Zusätzliche Informationen

Gebrauchsinformation: Information für den Anwender
Tresato 30 mg Filmtabletten
Tresato 60 mg Filmtabletten
Tresato 90 mg Filmtabletten
Tresato 120 mg Filmtabletten
Wirkstoff: Etoricoxib
Lesen Sie die gesamte Packungsbeilage sorgfältig durch, bevor Sie mit der Einnahme dieses Arzneimittels beginnen.
• Heben Sie die Packungsbeilage auf. Vielleicht möchten Sie diese später nochmals lesen.
• Wenn Sie weitere Fragen haben, wenden Sie sich an Ihren Arzt oder Apotheker.

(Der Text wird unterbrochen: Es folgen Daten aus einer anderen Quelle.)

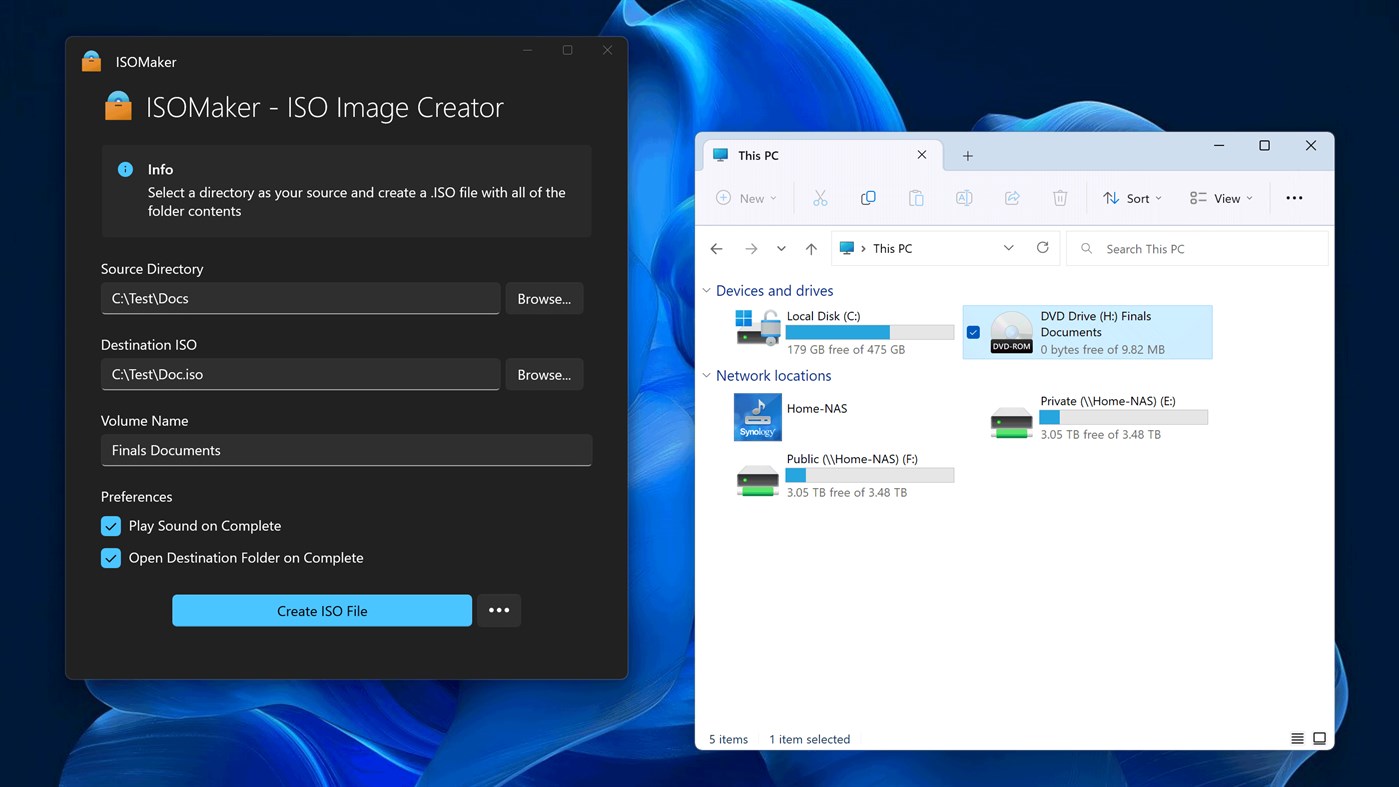Rename the selected item via toolbar icon

point(964,197)
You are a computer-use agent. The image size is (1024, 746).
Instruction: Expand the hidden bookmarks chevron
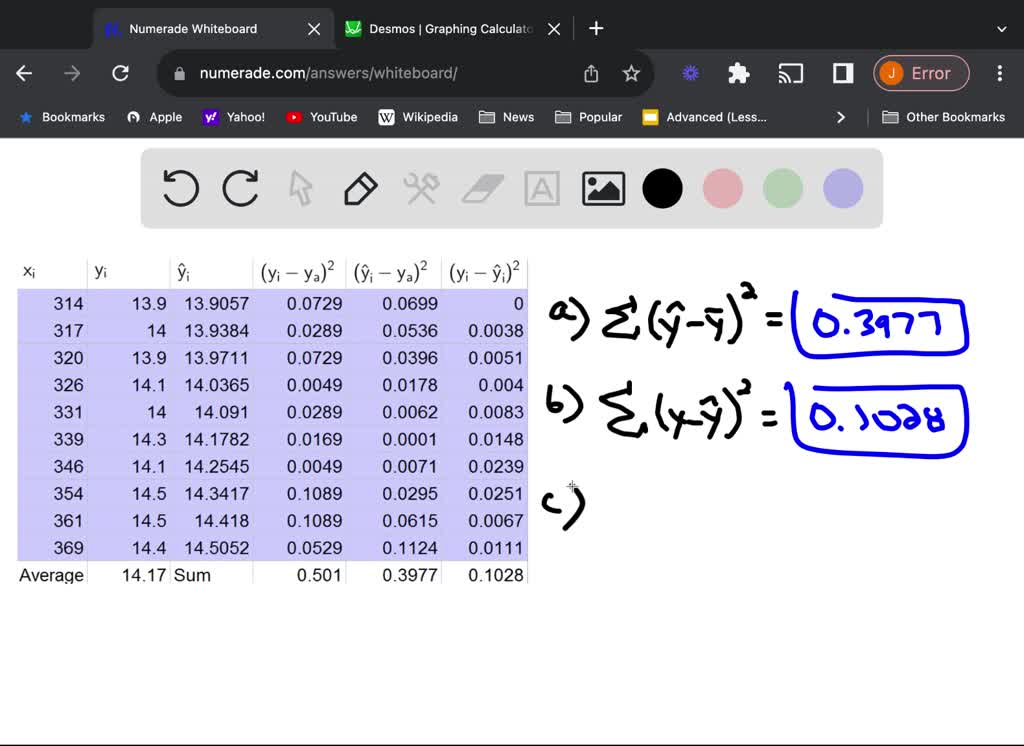[x=841, y=117]
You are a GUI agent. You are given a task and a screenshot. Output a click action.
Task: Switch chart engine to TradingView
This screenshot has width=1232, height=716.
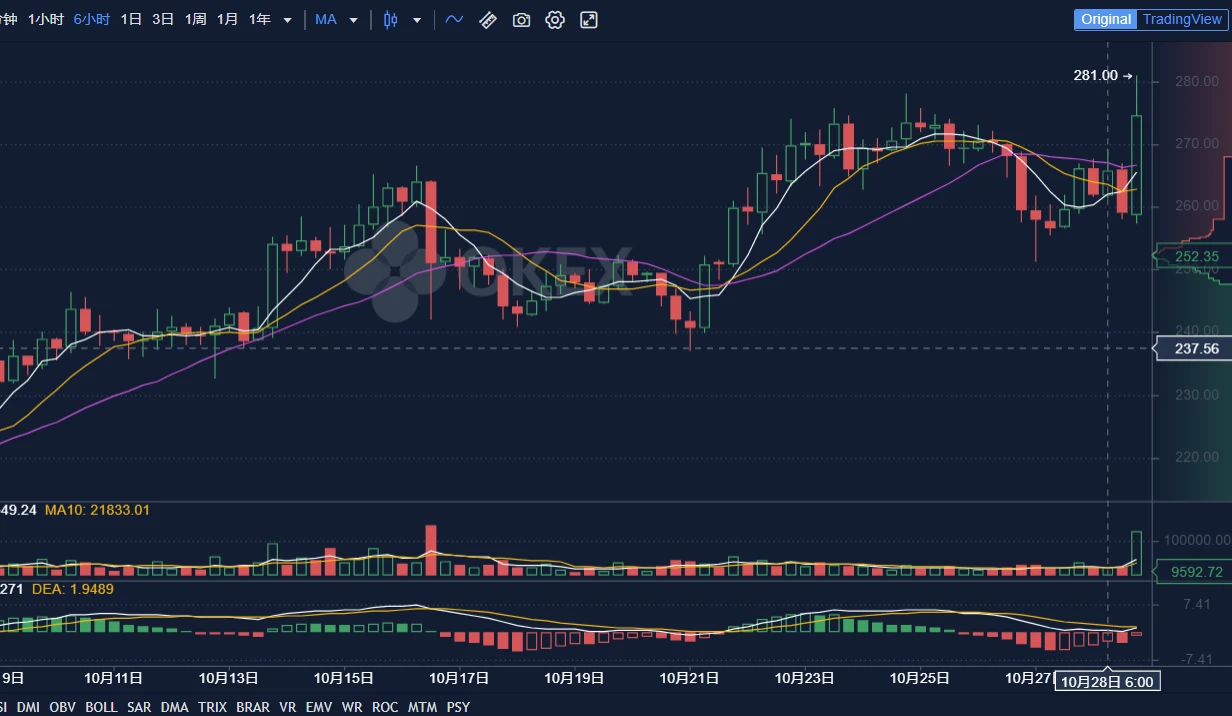click(1183, 19)
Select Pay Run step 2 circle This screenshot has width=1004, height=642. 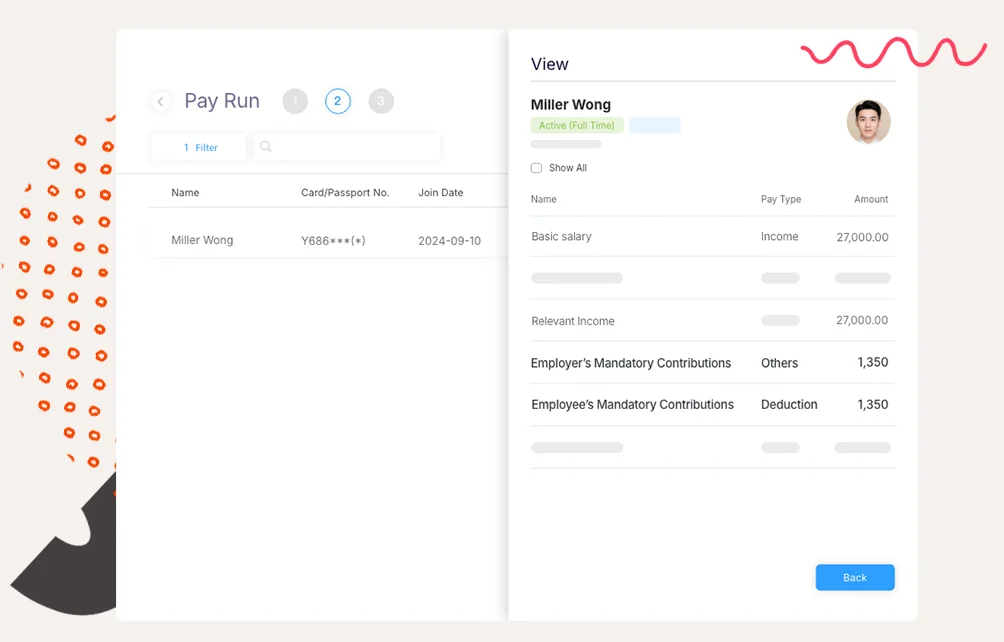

• Dieses Arzneimittel wurde Ihnen persönlich verschrieben. Geben Sie es nicht an Dritte weiter. Es kann anderen Menschen schaden, auch wenn diese dieselben Beschwerden haben wie Sie.
• Wenn eine der aufgeführten Nebenwirkungen Sie erheblich beeinträchtigt oder Sie Nebenwirkungen bemerken, die nicht in dieser Gebrauchsinformation angegeben sind, informieren Sie bitte Ihren Arzt oder Apotheker.